## Task details
Each line of the listing below containing the word "computer" should be returned.

## Material shown
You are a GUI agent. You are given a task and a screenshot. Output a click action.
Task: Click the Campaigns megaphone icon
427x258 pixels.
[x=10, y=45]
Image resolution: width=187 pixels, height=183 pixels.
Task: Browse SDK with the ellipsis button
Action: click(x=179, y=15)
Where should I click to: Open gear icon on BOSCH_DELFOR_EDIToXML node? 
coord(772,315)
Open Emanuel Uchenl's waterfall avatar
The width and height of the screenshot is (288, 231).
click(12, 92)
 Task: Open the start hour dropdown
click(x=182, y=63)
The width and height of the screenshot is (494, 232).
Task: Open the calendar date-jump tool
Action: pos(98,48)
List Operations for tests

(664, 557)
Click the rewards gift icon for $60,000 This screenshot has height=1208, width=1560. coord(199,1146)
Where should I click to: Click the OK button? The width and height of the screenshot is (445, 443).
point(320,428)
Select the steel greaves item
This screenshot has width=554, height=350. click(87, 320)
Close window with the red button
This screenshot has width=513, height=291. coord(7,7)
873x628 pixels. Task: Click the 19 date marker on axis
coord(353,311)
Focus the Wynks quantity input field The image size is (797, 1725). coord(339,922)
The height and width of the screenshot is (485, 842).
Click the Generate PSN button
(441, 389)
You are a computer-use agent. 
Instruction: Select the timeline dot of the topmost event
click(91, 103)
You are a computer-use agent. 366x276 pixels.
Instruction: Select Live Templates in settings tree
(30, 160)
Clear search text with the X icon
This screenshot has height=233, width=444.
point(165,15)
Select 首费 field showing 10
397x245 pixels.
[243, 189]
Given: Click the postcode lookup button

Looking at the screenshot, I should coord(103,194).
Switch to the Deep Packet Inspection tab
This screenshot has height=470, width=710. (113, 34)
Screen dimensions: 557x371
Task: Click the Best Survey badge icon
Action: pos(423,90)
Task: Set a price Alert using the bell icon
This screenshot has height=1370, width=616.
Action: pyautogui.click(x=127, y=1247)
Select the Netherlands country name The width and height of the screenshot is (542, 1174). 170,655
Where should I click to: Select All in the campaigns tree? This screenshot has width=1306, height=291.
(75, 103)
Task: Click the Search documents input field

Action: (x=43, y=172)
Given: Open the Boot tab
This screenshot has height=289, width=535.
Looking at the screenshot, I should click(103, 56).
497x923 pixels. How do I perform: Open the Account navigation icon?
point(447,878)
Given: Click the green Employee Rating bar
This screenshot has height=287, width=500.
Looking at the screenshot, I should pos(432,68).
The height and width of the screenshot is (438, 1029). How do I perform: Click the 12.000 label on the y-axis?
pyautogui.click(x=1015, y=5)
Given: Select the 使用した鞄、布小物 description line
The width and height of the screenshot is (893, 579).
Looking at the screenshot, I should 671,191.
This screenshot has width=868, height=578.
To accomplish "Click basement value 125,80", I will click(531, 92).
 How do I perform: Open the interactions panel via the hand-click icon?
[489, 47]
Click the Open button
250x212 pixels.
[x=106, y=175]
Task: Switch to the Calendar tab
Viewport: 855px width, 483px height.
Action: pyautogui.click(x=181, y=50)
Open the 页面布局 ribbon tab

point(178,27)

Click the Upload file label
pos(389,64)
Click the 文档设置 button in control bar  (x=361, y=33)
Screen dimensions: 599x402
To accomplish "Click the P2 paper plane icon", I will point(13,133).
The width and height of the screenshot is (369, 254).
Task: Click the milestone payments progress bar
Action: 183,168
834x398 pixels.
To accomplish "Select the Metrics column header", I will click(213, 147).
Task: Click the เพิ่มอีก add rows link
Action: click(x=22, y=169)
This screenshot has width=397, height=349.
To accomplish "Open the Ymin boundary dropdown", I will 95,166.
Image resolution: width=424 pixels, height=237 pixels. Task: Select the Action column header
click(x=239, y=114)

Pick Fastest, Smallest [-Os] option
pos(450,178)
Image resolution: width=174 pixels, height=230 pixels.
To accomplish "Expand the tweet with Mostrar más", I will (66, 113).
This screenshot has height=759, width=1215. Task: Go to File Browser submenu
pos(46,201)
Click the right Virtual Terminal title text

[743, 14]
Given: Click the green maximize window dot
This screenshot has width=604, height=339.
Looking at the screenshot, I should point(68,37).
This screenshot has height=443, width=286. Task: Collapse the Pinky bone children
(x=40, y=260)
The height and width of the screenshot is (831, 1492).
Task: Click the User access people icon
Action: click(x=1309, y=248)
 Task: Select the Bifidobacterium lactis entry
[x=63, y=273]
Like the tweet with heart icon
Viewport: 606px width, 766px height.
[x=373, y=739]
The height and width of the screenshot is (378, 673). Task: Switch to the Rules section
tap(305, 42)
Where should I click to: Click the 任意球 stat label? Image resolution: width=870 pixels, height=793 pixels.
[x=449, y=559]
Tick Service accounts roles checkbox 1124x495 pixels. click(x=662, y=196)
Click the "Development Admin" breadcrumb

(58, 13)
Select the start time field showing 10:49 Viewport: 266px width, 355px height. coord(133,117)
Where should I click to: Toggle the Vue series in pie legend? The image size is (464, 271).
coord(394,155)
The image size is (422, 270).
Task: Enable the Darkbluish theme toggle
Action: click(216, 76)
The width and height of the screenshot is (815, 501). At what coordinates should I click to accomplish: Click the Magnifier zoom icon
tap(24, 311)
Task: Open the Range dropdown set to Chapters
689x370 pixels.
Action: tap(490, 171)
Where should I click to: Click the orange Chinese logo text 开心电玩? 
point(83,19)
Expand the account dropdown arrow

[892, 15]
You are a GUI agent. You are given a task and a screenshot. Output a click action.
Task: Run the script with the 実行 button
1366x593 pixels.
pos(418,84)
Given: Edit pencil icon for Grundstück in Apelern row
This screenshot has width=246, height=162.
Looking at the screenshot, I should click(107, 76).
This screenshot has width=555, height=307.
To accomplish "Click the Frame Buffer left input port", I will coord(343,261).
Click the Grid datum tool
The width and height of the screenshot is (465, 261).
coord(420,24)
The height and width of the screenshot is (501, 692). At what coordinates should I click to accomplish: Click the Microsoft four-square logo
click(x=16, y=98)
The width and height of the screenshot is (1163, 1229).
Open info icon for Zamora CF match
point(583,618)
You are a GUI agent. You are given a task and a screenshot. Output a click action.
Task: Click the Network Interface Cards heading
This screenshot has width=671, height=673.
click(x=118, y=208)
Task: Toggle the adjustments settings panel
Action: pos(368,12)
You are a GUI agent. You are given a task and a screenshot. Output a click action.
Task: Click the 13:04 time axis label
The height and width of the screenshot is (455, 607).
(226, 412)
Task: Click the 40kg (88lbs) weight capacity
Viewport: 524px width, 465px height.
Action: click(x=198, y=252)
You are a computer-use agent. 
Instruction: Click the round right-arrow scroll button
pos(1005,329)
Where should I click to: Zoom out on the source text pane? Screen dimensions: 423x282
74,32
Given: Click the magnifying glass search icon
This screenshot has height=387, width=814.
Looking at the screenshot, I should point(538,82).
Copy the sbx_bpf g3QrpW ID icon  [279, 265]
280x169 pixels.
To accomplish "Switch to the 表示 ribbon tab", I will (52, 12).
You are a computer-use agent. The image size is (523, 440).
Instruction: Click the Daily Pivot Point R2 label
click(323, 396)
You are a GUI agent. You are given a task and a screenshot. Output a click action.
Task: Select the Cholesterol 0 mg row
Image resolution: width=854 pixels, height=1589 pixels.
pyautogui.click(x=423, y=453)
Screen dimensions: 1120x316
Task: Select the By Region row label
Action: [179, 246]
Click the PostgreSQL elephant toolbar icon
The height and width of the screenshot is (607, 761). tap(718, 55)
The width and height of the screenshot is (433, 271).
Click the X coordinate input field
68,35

## Response
You are a computer-use agent. 
You are a computer-use agent. 366x276 pixels.
You are a computer-use agent. 
You are a computer-use agent. The image size is (523, 440).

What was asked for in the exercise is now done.